By Julia O’Malley and Natasha Price
I was cruising through Target the other day when I came across this heart-shaped faux flower Valentines Day door decoration:
I liked it. I wanted it. A person this time of year in Alaska has to take the festive springy-ness where they can get it. But the price tag, $20, seemed steep. Especially since I have two front doors at my house because it’s a duplex. Forty bones for fake flowers seemed much. So I texted craft whiz Natasha Price of Alaska Knit Nat to see what she thought.
“Can we make one of these for less than $20?”
“We can try.”
Faux flowers aren’t cheap. But, it turns out you can make one of these for less. In fact, you can make a COOLER one for $10 to $15, give or take.
Here’s how we did it:
First step, I’ll hand this post over to Natasha. She says:
Fake flowers can often be just as pricey as fresh, but with a little coupon clipping, iPhone app knowledge and sale timing you can purchase silk flowers on the cheap.
I first checked Bishop’s Attic thrift shop. They often have silk flowers for a fraction of the cost of new ones but we needed a hefty quantity of blooms.
So it was off to Michael’s, kingdom of fake flowers. I looked for blooms that didn’t stick out much (e.g., rose buds or tulips). The flowers I purchased were originally $4.99-7.99 a bunch, with about seven blooms on each bunch. You’ll need about 40-50 blooms per heart, so we needed roughly 150 blooms.
I purchased the flowers when they were 50 percent off. Michael’s often has sales on flowers so if they are full price, wait till the next weekend to see if they go on sale. I also used the Michael’s app and a mailer coupon where I got 40 percent off one item and 20 percent off all non-sale items. I ended up spending $45 for plenty of flowers for three door hangers.
Natasha chose an array of pinks:
Next, assemble your supplies. You will need: scissors, wire, ribbon, cardboard, newspaper, a marker, masking tape, a hot glue gun and lots of hot glue sticks. Optional: X-Acto blade, cutting mat, wire cutters.
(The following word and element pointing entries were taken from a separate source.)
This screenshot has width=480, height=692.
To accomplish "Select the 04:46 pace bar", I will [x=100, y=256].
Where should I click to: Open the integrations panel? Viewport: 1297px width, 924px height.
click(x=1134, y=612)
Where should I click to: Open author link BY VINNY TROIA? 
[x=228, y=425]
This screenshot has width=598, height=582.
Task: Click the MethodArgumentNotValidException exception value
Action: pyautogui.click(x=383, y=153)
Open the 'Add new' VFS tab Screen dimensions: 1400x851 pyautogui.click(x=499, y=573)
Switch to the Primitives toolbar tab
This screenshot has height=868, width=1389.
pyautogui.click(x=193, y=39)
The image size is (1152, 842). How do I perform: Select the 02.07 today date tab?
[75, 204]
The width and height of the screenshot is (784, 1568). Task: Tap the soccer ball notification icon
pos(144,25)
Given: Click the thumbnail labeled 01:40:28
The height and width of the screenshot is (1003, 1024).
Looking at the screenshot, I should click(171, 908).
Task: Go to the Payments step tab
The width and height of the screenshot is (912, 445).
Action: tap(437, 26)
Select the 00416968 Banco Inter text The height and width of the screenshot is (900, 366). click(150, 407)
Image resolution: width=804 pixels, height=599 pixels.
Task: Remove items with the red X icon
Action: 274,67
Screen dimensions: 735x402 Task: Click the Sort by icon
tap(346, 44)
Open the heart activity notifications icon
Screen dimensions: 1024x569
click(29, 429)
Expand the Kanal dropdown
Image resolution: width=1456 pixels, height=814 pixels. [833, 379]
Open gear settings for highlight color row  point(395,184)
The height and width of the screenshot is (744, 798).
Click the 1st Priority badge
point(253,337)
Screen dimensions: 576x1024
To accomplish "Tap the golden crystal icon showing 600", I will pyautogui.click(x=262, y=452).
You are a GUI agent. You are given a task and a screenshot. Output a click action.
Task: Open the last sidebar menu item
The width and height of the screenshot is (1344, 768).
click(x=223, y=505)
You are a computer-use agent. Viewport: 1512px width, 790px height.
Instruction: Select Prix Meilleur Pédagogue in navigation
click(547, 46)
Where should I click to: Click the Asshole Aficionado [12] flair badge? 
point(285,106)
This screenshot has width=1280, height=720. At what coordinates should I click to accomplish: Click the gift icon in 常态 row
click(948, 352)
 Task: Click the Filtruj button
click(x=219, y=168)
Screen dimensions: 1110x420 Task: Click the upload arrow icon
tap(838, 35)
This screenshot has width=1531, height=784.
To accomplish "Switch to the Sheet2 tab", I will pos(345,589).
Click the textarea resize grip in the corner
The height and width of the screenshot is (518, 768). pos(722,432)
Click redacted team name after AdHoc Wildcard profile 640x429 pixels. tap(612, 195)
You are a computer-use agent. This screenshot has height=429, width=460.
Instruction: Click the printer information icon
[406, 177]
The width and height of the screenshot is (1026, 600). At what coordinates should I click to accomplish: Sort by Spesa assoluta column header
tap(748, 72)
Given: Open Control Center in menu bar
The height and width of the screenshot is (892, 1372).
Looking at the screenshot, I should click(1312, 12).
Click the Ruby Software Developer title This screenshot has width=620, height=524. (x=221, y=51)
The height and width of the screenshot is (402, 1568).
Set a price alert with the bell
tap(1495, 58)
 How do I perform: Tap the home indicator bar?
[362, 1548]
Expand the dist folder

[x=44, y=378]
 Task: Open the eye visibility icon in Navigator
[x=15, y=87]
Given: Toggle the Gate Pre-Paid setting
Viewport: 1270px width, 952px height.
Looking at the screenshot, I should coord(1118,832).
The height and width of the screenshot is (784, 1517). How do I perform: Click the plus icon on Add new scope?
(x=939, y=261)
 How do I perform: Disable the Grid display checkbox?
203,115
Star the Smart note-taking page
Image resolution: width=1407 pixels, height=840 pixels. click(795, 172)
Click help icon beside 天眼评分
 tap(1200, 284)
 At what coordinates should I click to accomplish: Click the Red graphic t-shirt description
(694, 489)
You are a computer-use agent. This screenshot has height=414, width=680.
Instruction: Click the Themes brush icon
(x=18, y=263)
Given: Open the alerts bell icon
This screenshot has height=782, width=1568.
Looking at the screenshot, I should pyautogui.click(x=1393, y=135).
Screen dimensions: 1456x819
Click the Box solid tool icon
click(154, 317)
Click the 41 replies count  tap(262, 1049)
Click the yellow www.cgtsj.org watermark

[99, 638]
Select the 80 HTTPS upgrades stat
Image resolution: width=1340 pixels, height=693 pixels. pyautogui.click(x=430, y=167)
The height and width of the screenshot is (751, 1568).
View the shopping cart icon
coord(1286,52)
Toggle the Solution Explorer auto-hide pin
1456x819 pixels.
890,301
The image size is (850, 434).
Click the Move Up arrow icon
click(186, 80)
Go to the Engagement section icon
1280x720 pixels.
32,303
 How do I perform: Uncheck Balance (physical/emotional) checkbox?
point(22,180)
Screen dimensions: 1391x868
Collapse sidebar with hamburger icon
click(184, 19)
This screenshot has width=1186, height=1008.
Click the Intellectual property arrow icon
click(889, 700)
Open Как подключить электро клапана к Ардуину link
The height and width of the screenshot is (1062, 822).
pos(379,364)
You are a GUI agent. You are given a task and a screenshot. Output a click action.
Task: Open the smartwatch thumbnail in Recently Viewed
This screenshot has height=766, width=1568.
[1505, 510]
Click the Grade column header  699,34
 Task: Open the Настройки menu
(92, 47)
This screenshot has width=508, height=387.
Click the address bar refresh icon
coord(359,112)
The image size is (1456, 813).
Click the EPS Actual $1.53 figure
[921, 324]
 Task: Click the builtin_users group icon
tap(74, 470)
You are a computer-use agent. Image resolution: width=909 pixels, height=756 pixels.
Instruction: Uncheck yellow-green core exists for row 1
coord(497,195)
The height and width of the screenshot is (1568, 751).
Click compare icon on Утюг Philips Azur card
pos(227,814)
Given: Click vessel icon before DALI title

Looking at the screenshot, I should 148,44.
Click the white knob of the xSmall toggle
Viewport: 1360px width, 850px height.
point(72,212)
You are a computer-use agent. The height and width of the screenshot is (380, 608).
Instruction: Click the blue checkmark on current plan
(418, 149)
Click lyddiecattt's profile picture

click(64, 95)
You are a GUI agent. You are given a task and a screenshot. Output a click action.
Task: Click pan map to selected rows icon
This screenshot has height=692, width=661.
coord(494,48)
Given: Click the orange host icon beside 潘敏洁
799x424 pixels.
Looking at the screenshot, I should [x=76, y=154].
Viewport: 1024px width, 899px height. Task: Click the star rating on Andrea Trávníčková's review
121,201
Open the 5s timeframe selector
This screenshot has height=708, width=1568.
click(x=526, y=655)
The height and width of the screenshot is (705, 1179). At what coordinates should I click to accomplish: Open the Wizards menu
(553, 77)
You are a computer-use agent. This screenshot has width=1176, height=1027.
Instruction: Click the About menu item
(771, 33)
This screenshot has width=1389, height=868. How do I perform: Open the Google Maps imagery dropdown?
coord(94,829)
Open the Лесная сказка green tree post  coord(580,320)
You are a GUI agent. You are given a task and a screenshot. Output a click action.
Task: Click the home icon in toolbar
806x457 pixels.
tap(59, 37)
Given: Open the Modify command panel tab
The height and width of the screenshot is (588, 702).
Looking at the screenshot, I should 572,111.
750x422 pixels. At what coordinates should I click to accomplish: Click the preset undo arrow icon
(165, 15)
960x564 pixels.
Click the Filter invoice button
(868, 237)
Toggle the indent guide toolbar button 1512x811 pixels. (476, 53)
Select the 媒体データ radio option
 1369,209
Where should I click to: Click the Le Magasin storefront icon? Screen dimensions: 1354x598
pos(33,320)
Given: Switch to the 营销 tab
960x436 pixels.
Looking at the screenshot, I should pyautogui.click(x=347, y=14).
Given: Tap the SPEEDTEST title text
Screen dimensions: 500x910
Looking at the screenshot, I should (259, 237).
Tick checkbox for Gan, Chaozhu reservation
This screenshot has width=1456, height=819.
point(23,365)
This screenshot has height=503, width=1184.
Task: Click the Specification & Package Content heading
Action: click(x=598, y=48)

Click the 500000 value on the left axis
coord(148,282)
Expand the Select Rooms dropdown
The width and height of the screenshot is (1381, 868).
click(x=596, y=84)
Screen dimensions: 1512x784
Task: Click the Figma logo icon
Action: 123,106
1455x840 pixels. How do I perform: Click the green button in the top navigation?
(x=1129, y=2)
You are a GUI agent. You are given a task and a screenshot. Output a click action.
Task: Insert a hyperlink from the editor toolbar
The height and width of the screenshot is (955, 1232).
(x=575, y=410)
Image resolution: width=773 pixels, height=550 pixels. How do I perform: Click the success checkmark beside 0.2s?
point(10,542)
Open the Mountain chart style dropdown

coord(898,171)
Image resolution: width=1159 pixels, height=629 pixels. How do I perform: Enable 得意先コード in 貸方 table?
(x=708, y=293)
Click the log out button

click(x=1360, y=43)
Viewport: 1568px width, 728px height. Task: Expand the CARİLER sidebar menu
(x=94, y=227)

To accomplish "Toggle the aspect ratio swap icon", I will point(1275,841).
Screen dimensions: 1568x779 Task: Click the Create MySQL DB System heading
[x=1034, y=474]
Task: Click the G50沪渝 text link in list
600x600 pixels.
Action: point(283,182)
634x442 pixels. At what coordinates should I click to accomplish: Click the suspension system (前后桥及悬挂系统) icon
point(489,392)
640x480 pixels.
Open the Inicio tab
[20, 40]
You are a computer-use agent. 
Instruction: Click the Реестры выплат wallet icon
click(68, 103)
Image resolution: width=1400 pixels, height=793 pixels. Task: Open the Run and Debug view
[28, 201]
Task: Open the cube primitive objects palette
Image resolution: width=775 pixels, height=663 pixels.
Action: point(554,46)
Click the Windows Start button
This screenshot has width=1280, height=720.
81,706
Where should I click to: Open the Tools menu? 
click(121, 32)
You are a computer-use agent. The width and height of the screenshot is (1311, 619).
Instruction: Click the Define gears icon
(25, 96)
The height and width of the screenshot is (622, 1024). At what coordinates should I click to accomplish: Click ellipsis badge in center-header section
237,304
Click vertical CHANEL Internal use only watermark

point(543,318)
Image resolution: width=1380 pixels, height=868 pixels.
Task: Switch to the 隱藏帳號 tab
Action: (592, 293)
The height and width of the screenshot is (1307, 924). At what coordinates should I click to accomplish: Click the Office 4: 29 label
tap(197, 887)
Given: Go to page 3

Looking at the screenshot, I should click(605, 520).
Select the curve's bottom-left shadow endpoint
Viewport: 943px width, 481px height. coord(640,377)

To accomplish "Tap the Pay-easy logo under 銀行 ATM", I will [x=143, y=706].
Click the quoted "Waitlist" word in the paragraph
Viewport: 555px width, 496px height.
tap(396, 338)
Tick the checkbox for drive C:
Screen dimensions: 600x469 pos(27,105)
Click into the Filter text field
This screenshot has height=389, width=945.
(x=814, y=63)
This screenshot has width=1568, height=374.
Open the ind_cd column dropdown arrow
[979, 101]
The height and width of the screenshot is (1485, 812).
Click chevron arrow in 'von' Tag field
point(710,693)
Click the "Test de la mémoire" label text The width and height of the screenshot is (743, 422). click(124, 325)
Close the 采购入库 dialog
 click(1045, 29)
You want to make a template for your heart. We each drew half a heart on a piece of folded newspaper and then unfolded it. We chose the one we liked best, touched it up a little with scissors and used it as a pattern:
We placed it on a piece of cardboard and drew around it:
Then we cut along the line (being careful not to accidentally carve into the table):
We made two for my doors and Natasha made a smaller one for her office.
We threaded wire through them and taped it on the front of the heart to make it flat. That way, we’d have a place to tie the ribbon.
Next, Natasha pulled the flowers off their stems and snipped off any part on the backs of the blossoms that would make them hard to glue flat. Then we arranged flowers on the first heart to give a sense of how it would come together. And, then, we started to glue.
We experimented with each heart, changing the ratio of large to small flowers. Here’s the first one:
Once we finished putting the flowers on, we chose our ribbon.
We threaded the ribbon through and looped it around the wire.
Then we secured it with tape.
And there it was (That’s Natasha’s. It’s gorgeous):
And here are my front doors, giving winter (and Target) the flowery finger.